HC Deb 22 July 1986 vol 102 cc170-1
7. Mr. McKelvey

asked the Paymaster General what is his latest estimate of firms paying workers less than wages councils' minimum rates in (a) Scotland and (b) England and Wales; and how many subsequent prosecutions have taken place.

The Parliamentary Under-Secretary of State for Employment (Mr. David Trippier)

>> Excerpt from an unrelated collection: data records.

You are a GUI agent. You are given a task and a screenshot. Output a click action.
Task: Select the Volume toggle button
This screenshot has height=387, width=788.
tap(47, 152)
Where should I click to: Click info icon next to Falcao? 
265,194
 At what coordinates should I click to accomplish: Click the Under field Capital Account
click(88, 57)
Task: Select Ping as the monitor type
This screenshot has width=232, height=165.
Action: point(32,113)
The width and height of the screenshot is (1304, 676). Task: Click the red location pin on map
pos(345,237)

No estimates of the number of firms paying workers less than the wages councils' minimum rates have been made. However, Wages Inspectorate statistics for 1985 show that 20.8 per cent. of all establishments checked in Scotland were underpaying one or more of their workers. The corresponding figure for England and Wales was 22.4 per cent. But these figures are not representative of all firms because the inspectorate tends to concentrate on the firms more likely to be underpaying. In the same year, no firms in Scotland and two firms in England and Wales were prosecuted for offences under wages council legislation.

Mr. McKelvey

Am I correct in my view that the Minister is saying that 3,000 firms in Scotland alone do not pay the minimum rate—in other words, they pay less than the scab rate—and that not one prosecution has taken place? I should like the House to know, because it has the right to know, whether any political instructions have been given to procurators fiscal not to prosecute in these cases. What is happening is a national scandal, coming as it does from a party that is supposed to stand for law and order.

Mr. Trippier

The hon. Gentleman has extrapolated ingeniously but wholly incorrectly the figures to which I referred in my substantive answer. It will be interesting for the hon. Gentleman to hear the contrast between what is happening now and what happened when the Labour Government were last in office. In the three years to 1978, the last full year in which the Labour party was in office, 35.4 per cent. of establishments inspected were found to be underpaying. Under the last Labour Government, the average number of prosecutions was five a year. Since 1980, under this Government, the average number of prosecutions has been the same.

Mr. Bill Walker

Does my hon. Friend agree that procurators fiscal in Scotland have always enjoyed discretion in relation to prosecutions? I say that as the parliamentary spokesman for the procurators fiscal. Does my hon. Friend also agree that we, as the party of law and order, believe that when the law is seen not to be effective and not to be working, the answer is to change the law? That is exactly what we are doing.

Mr. Trippier

Whether such cases go to the procurator fiscal depends on the recommendation of the various inspectorates that operate either in England and Wales or in Scotland. Under successive Governments—Labour as well as Conservative — the policy has been to seek compliance with the legislation by advice and persuasion. A prosecution is considered where the offence is deliberate or repeated and the evidence is adequate.

Ms. Clare Short

Will the Minister confirm that we have a rising trend of employers breaking the criminal law and paying the poorest in society less than they are entitled to? Will he confirm that the Government have dealt with that problem by cutting by one third the number of wages inspectors and now, in the Wages Bill, by introducing a law which will weaken protection and promises further cuts in the inspectorate? The Government are inviting employers to break the law more frequently at the cost of the poorest workers.

Mr. Trippier

Nothing would invite employers more to break the law than the statements that we have heard from the hon. Lady and her hon. Friends, which give employers the impression that they will get away with it. The truth is stated in a letter which I sent to the hon. Member for Stalybridge and Hyde (Mr. Pendry), which has been widely circulated and of which the hon. Lady is aware. The legislation is changing because we are removing a great deal of the bureaucracy that has been operating in this area with incredibly complicated wages councils orders. Employers who in future try to claim that they cannot comply with wages councils orders simply because they do not understand them will be in a much weaker position than would otherwise be the case. I made that point in my letter. Wages councils will now be free from their former complexity and it will be simpler and quicker to check compliance. I do not accept that there is a rising trend of law-breaking among employers, as the hon. lady suggested.